What is needed »
The answer must be an exact copy of the listing below.

Task input »
╭──

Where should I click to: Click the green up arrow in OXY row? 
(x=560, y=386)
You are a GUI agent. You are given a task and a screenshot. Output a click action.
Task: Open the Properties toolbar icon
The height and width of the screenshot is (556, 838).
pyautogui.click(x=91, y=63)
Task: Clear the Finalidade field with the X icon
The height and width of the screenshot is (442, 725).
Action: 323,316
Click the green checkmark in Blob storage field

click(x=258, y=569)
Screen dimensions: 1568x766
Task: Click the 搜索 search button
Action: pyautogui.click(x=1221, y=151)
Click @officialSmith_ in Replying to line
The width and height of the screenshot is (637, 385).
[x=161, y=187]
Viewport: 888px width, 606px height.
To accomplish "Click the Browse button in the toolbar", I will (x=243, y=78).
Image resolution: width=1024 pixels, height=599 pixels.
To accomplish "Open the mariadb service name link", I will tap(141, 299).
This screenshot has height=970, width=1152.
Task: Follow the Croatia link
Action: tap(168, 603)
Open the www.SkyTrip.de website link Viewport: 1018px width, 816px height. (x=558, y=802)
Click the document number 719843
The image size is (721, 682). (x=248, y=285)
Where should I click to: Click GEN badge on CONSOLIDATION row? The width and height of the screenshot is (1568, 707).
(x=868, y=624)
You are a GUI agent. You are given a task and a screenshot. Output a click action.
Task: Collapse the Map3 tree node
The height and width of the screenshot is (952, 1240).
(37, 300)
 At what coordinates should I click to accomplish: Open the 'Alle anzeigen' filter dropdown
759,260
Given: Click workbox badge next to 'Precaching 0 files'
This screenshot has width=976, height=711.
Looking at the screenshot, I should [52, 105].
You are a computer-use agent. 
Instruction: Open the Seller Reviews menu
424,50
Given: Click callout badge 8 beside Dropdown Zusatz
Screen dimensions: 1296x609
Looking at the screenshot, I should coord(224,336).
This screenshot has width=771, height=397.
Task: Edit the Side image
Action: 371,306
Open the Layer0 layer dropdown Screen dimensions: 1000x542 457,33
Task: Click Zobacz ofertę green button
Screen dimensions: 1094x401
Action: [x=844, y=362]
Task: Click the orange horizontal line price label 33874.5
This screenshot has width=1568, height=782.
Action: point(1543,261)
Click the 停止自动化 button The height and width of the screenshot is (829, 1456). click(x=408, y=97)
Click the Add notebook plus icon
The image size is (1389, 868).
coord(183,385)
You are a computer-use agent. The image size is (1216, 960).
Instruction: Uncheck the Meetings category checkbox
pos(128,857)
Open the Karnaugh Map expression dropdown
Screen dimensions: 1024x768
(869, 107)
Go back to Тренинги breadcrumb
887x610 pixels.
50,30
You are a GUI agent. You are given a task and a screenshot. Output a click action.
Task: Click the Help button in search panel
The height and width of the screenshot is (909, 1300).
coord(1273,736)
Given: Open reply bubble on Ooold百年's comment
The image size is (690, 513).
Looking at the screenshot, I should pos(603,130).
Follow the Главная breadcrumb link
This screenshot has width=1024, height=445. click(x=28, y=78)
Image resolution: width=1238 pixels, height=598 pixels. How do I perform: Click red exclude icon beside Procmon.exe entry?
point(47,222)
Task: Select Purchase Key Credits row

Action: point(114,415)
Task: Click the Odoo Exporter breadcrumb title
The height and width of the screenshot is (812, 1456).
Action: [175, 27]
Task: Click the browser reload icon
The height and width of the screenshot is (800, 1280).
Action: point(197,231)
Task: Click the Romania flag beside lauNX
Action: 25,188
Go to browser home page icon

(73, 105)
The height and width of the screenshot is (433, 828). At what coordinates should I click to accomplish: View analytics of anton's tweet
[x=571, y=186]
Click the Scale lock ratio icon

╰──

Response to the task »
Where should I click to: Click the green up arrow in OXY row? 
(x=560, y=386)
You are a GUI agent. You are given a task and a screenshot. Output a click action.
Task: Open the Properties toolbar icon
The height and width of the screenshot is (556, 838).
pyautogui.click(x=91, y=63)
Task: Clear the Finalidade field with the X icon
The height and width of the screenshot is (442, 725).
Action: 323,316
Click the green checkmark in Blob storage field

click(x=258, y=569)
Screen dimensions: 1568x766
Task: Click the 搜索 search button
Action: pyautogui.click(x=1221, y=151)
Click @officialSmith_ in Replying to line
The width and height of the screenshot is (637, 385).
[x=161, y=187]
Viewport: 888px width, 606px height.
To accomplish "Click the Browse button in the toolbar", I will (x=243, y=78).
Image resolution: width=1024 pixels, height=599 pixels.
To accomplish "Open the mariadb service name link", I will tap(141, 299).
This screenshot has height=970, width=1152.
Task: Follow the Croatia link
Action: tap(168, 603)
Open the www.SkyTrip.de website link Viewport: 1018px width, 816px height. (x=558, y=802)
Click the document number 719843
The image size is (721, 682). (x=248, y=285)
Where should I click to: Click GEN badge on CONSOLIDATION row? The width and height of the screenshot is (1568, 707).
(x=868, y=624)
You are a GUI agent. You are given a task and a screenshot. Output a click action.
Task: Collapse the Map3 tree node
The height and width of the screenshot is (952, 1240).
(37, 300)
 At what coordinates should I click to accomplish: Open the 'Alle anzeigen' filter dropdown
759,260
Given: Click workbox badge next to 'Precaching 0 files'
This screenshot has width=976, height=711.
Looking at the screenshot, I should [52, 105].
You are a computer-use agent. 
Instruction: Open the Seller Reviews menu
424,50
Given: Click callout badge 8 beside Dropdown Zusatz
Screen dimensions: 1296x609
Looking at the screenshot, I should coord(224,336).
This screenshot has width=771, height=397.
Task: Edit the Side image
Action: 371,306
Open the Layer0 layer dropdown Screen dimensions: 1000x542 457,33
Task: Click Zobacz ofertę green button
Screen dimensions: 1094x401
Action: [x=844, y=362]
Task: Click the orange horizontal line price label 33874.5
This screenshot has width=1568, height=782.
Action: point(1543,261)
Click the 停止自动化 button The height and width of the screenshot is (829, 1456). click(x=408, y=97)
Click the Add notebook plus icon
The image size is (1389, 868).
coord(183,385)
You are a computer-use agent. The image size is (1216, 960).
Instruction: Uncheck the Meetings category checkbox
pos(128,857)
Open the Karnaugh Map expression dropdown
Screen dimensions: 1024x768
(869, 107)
Go back to Тренинги breadcrumb
887x610 pixels.
50,30
You are a GUI agent. You are given a task and a screenshot. Output a click action.
Task: Click the Help button in search panel
The height and width of the screenshot is (909, 1300).
coord(1273,736)
Given: Open reply bubble on Ooold百年's comment
The image size is (690, 513).
Looking at the screenshot, I should pos(603,130).
Follow the Главная breadcrumb link
This screenshot has width=1024, height=445. click(x=28, y=78)
Image resolution: width=1238 pixels, height=598 pixels. How do I perform: Click red exclude icon beside Procmon.exe entry?
point(47,222)
Task: Select Purchase Key Credits row

Action: point(114,415)
Task: Click the Odoo Exporter breadcrumb title
The height and width of the screenshot is (812, 1456).
Action: [175, 27]
Task: Click the browser reload icon
The height and width of the screenshot is (800, 1280).
Action: point(197,231)
Task: Click the Romania flag beside lauNX
Action: 25,188
Go to browser home page icon

(73, 105)
The height and width of the screenshot is (433, 828). At what coordinates should I click to accomplish: View analytics of anton's tweet
[x=571, y=186]
Click the Scale lock ratio icon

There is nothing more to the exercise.